Protéger l'environnement : enjeux écologiques, action publique et engagement citoyen (EMC Tle, thème La société)
Évaluation complète de fin de chapitre, tout en niveau difficile. Travaille seul et sans aide, puis vérifie tes réponses avec le corrigé détaillé dépliable en bas de page.
Exercice 1 — Maîtriser les notions de la responsabilité environnementale
Attendus :
1. La crise écologique est l'ensemble des déséquilibres environnementaux d'origine humaine (réchauffement, perte de biodiversité, pollutions) menaçant écosystèmes et sociétés. On parle d'anthropocène car l'humanité est devenue une force capable de modifier durablement les équilibres planétaires (définition + idée d'empreinte humaine majeure).
2. La prévention s'applique à un risque connu et avéré : on agit pour éviter un dommage identifié. La précaution s'applique à un risque grave mais incertain (mal établi scientifiquement) : on agit sans attendre la certitude. La distinction repose sur le degré de connaissance du risque.
3. La Charte de 2004 donne à la protection de l'environnement une valeur constitutionnelle : elle garantit un droit (vivre dans un environnement sain, art. 1), impose un devoir (préserver l'environnement, art. 2) et constitutionnalise le principe de précaution (art. 5). Ses principes s'imposent au législateur sous le contrôle du Conseil constitutionnel.
Exercice 2 — Argumentation problématisée : la responsabilité écologique, individuelle ou collective ?
Attendus (argumentation : thèse + antithèse + nuance) :
Thèse — la responsabilité individuelle compte : chacun, par ses choix (transports, alimentation, consommation, déchets, énergie), contribue à dégrader ou à protéger l'environnement ; les gestes quotidiens et les comportements responsables ont un effet réel et expriment une éthique personnelle. La Charte rappelle d'ailleurs le devoir de chacun (art. 2).
Antithèse — la responsabilité est avant tout collective : l'essentiel des émissions dépend de choix collectifs (politiques énergétiques, industrie, urbanisme, transports), qui échappent à l'individu isolé ; les causes et les solutions sont globales (« tragédie des biens communs »). Sans action des États, des entreprises et de la coopération internationale (COP, accord de Paris), les gestes individuels restent insuffisants.
Position nuancée attendue : les deux dimensions sont complémentaires et indissociables : la responsabilité est partagée. L'engagement individuel a du sens, mais il doit s'inscrire dans une action collective organisée (lois, institutions, citoyenneté écologique, coopération mondiale). On valorise une copie qui mobilise des exemples précis (Affaire du siècle, Convention citoyenne, accord de Paris) et des notions du cours (responsabilité intergénérationnelle, principe responsabilité de Jonas).
Exercice 3 — Analyse de cas : agir au nom du climat
Attendus :
1. Il s'agit d'un acte de désobéissance civile : une action militante non violente mais illégale, menée au nom d'une cause jugée supérieure (ici l'urgence écologique).
2. Tensions (deux parmi) : la liberté d'expression et d'engagement contre le respect de la loi / de l'État de droit ; l'urgence écologique et l'intérêt général contre la liberté d'entreprendre / l'ordre public ; la responsabilité collective envers les générations futures contre la légalité immédiate.
3. Réponse argumentée : on valorise une position cohérente et nuancée.
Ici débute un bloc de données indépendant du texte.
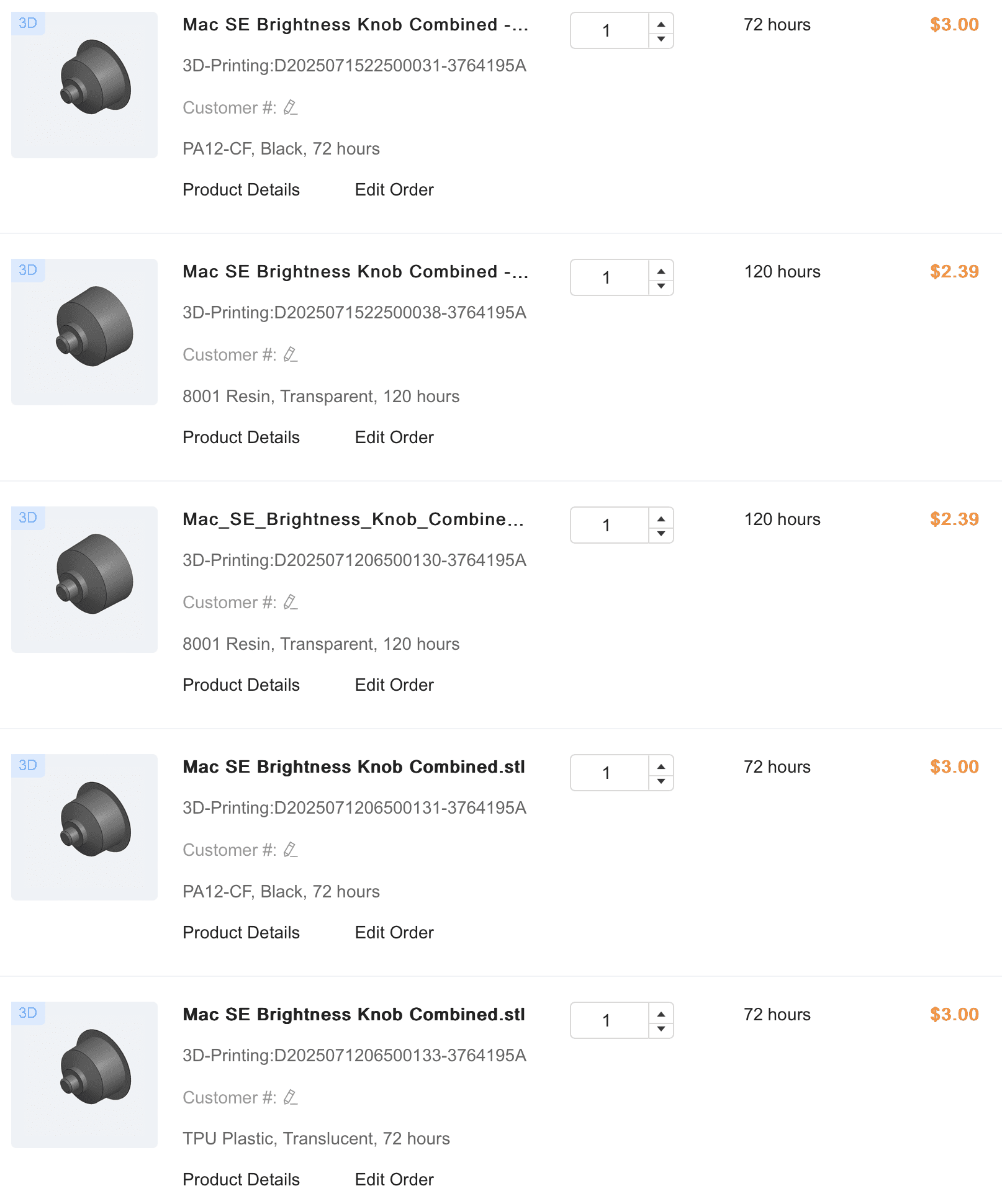
Task: Click Edit Order for order ending 0038
Action: point(394,438)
Pour la légitimité : la désobéissance civile peut alerter face à l'inaction, elle est non violente et assume sa sanction, dans la tradition de mouvements historiques. Pour la critique : enfreindre la loi remet en cause l'État de droit et peut nuire à d'autres droits (liberté de circulation, propriété) ; le débat démocratique offre des voies légales. Conclusion : toute position argumentée est acceptée si elle distingue clairement légalité et légitimité, et mobilise les notions du cours.
Exercice 4 — L'État face à ses engagements climatiques
Attendus :
1. Dans l'« Affaire du siècle », la justice administrative a reconnu une carence fautive de l'État, qui n'avait pas respecté ses propres objectifs de réduction des émissions. Cela révèle que l'État a une responsabilité juridique en matière climatique : ses engagements ne sont pas seulement déclaratifs, il peut être sanctionné par le juge, à l'initiative de citoyens et d'associations.
2. Idées attendues : la coopération est nécessaire car le climat est un bien commun mondial que la pollution franchit toutes les frontières ; aucun État ne peut résoudre seul le problème. Mais elle est difficile car les engagements pris lors des COP ne sont pas réellement contraignants (pas de sanction mondiale), parce que se pose le problème du passager clandestin (profiter des efforts des autres) et celui de la justice climatique (inégalités entre pays riches émetteurs et pays pauvres victimes).